Records from a data collection
☆ ☆ ☆ ☆

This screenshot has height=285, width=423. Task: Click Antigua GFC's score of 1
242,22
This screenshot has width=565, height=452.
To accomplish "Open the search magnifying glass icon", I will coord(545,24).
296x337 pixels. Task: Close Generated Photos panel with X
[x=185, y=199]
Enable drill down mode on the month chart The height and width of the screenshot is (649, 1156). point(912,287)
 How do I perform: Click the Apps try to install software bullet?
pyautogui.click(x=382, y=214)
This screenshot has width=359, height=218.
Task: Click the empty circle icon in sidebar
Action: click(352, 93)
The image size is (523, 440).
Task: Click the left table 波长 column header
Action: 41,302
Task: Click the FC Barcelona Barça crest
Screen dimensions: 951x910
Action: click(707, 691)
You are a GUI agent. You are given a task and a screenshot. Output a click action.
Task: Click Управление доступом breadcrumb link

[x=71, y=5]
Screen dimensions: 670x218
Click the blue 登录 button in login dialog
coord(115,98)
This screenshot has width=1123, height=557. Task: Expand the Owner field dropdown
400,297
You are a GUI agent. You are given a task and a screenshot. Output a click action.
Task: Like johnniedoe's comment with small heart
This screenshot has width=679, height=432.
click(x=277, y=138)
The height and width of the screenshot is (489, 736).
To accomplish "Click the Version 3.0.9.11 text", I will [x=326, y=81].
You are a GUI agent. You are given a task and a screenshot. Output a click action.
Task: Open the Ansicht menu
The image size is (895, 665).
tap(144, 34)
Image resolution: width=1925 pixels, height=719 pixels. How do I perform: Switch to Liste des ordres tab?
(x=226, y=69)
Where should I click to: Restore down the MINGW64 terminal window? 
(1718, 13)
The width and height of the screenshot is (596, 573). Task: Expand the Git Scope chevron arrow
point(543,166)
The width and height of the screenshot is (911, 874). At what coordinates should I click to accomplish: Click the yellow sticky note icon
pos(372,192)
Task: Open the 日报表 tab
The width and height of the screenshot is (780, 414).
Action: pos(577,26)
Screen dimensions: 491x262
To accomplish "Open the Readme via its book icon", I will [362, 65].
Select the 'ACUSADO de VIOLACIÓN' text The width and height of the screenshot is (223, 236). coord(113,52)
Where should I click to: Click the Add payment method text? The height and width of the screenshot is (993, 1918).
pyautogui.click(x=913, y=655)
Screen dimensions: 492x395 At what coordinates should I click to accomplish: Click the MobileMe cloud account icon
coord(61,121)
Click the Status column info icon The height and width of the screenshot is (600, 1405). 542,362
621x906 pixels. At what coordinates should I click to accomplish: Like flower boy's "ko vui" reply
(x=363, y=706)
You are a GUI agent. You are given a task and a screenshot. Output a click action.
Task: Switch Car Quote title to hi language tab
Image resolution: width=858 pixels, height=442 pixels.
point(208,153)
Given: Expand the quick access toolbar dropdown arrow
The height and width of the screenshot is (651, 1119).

☆ ☆ ☆ ☆

• **Aim**
Transcribe the lines of the records from the line containing "Where should I click to: Click" through the line containing "Click the Status", including both of those lines.

• **Task response**
Where should I click to: Click the Add payment method text? The height and width of the screenshot is (993, 1918).
pyautogui.click(x=913, y=655)
Screen dimensions: 492x395 At what coordinates should I click to accomplish: Click the MobileMe cloud account icon
coord(61,121)
Click the Status column info icon The height and width of the screenshot is (600, 1405). 542,362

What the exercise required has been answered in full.